====== Records for processing ======
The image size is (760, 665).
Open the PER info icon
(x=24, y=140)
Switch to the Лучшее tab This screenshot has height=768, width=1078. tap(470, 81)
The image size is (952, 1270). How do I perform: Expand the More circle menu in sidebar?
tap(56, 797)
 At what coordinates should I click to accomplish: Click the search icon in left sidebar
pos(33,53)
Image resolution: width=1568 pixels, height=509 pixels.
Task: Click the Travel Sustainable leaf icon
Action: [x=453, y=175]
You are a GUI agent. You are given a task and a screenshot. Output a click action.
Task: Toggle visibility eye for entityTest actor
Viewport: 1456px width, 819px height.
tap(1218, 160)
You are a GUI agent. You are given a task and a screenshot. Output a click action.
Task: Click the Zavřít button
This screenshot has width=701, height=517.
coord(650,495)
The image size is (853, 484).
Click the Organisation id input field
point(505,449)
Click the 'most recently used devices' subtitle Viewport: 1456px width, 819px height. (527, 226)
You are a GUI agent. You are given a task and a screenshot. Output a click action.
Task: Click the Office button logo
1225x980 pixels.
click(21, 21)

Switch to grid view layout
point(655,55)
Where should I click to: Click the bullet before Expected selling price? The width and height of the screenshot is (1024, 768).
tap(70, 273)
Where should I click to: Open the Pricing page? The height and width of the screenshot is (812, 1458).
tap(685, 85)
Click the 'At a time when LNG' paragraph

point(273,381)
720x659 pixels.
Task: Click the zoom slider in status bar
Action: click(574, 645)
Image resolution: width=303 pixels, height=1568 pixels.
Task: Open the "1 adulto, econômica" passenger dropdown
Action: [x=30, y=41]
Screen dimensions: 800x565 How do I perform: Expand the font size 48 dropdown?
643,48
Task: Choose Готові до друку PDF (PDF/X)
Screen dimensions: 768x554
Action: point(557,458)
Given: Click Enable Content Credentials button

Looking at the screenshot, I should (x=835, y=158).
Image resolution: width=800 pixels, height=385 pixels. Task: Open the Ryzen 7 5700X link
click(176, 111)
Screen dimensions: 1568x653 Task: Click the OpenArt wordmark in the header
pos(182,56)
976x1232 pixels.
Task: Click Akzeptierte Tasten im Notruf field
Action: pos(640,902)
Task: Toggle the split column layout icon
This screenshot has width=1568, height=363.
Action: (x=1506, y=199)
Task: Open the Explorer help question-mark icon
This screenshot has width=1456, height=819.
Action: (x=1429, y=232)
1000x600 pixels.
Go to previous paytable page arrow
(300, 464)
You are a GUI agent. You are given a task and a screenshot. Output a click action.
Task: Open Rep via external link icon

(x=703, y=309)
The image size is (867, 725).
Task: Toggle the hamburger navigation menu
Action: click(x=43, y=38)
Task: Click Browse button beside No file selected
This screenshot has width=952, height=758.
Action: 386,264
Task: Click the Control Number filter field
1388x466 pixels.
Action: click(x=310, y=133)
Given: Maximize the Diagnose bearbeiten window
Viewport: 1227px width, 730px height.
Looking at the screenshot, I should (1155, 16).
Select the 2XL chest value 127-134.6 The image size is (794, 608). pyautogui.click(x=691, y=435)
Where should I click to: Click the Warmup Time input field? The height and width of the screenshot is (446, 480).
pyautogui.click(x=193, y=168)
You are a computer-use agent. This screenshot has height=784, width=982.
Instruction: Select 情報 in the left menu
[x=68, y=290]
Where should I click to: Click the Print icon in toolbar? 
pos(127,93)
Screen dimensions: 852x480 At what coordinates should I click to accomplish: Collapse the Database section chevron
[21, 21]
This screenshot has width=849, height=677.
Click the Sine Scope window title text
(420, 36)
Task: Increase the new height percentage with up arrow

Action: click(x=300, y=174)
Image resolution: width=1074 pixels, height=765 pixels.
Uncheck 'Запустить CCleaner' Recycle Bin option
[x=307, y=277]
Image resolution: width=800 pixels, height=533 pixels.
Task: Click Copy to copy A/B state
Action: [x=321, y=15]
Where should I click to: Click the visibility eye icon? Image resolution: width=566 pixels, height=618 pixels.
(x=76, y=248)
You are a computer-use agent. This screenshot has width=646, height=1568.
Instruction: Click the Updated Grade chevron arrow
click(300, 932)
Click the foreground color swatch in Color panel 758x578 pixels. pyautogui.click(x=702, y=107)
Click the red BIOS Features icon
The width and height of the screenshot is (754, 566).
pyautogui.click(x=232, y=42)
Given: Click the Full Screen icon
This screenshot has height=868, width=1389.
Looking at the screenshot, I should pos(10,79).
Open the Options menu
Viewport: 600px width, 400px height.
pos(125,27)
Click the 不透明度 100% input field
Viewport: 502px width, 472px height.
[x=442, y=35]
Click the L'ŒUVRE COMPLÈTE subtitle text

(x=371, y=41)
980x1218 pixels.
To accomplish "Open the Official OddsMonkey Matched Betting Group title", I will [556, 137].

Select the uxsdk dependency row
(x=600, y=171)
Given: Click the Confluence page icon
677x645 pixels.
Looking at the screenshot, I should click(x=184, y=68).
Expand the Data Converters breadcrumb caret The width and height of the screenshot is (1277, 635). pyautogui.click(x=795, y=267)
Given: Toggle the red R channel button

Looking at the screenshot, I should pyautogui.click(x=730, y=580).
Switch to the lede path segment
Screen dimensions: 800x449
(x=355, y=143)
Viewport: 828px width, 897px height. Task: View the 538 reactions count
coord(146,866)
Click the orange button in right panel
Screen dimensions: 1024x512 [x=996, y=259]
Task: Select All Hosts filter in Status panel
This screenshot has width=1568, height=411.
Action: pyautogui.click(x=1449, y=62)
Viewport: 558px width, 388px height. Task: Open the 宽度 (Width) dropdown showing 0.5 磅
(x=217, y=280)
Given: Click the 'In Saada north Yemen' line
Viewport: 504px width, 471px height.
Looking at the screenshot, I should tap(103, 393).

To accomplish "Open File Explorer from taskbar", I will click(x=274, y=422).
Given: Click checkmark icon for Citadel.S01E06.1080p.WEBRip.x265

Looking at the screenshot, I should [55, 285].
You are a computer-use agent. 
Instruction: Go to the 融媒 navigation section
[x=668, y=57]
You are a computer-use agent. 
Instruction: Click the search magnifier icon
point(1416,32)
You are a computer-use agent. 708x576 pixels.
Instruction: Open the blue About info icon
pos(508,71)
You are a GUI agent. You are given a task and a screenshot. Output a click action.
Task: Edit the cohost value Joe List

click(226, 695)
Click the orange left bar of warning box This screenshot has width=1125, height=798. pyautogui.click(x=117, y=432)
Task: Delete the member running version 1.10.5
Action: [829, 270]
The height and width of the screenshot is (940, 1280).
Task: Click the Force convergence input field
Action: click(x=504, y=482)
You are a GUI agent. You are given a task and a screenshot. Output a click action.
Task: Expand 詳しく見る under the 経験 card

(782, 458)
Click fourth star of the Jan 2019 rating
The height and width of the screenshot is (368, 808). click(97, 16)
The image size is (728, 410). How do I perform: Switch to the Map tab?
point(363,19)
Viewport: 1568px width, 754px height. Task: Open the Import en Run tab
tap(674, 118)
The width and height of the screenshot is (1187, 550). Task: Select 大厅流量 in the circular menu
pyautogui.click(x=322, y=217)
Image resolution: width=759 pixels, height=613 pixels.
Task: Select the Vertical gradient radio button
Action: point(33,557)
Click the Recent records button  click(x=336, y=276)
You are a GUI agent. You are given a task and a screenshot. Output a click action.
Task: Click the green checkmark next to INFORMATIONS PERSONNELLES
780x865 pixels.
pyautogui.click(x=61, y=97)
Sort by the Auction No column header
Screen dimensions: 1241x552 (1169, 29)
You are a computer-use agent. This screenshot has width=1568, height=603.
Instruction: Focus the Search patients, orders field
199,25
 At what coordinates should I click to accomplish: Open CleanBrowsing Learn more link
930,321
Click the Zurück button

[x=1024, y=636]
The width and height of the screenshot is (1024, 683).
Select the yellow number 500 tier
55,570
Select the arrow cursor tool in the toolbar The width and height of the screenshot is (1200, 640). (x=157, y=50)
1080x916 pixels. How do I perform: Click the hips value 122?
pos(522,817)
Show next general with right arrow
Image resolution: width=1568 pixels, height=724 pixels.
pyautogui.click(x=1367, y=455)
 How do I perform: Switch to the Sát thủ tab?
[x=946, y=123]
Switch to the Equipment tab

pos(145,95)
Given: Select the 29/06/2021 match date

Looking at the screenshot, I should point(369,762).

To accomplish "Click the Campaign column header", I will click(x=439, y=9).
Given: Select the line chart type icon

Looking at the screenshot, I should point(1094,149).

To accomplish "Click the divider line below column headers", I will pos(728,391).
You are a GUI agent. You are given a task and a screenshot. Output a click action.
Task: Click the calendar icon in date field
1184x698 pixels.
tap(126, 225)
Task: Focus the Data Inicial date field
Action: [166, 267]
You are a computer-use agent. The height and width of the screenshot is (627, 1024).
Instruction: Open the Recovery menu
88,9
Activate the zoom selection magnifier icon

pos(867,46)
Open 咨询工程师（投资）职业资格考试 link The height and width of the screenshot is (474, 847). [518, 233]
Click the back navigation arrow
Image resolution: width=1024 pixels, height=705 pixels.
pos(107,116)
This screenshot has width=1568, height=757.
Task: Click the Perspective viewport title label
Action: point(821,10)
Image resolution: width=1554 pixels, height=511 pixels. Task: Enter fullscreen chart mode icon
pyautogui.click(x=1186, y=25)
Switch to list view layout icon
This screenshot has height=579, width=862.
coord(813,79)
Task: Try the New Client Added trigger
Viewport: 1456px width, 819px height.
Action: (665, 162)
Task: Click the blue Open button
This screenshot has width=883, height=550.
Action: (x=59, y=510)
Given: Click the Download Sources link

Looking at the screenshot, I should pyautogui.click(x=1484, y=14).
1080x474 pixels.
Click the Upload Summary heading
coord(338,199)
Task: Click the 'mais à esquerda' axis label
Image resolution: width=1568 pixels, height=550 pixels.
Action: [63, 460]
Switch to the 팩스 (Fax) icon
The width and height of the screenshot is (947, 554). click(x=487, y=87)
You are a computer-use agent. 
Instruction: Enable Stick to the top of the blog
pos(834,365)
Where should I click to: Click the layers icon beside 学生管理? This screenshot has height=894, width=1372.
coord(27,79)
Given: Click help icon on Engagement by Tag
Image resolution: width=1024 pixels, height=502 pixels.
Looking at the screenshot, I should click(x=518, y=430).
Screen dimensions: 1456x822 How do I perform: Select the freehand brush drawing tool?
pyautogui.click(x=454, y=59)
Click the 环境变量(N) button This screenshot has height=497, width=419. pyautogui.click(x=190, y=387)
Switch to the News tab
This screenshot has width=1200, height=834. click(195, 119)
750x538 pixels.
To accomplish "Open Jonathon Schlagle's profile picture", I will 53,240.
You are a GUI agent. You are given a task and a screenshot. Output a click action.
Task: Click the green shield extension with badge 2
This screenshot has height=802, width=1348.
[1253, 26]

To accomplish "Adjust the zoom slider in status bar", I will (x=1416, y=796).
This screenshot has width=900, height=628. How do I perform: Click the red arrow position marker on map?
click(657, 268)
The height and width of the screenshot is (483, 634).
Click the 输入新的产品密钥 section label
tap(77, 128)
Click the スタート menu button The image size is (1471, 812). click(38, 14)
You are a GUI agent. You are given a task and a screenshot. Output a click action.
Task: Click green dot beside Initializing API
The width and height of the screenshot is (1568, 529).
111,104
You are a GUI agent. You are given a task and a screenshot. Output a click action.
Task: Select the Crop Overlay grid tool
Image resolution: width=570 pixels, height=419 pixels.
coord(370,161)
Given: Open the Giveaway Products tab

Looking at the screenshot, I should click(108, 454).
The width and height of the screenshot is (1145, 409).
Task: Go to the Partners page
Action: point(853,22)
======
* [What you have to do]:
Go through the data, and copy each line in which the word "computer" appears.

* [Reply]:
You are a computer-use agent. This screenshot has height=784, width=982.
You are a computer-use agent. This screenshot has width=646, height=1568.
You are a computer-use agent. 
You are a computer-use agent. 
You are a computer-use agent. 708x576 pixels.
You are a computer-use agent. This screenshot has width=1568, height=603.
You are a computer-use agent. The height and width of the screenshot is (627, 1024).
You are a computer-use agent. 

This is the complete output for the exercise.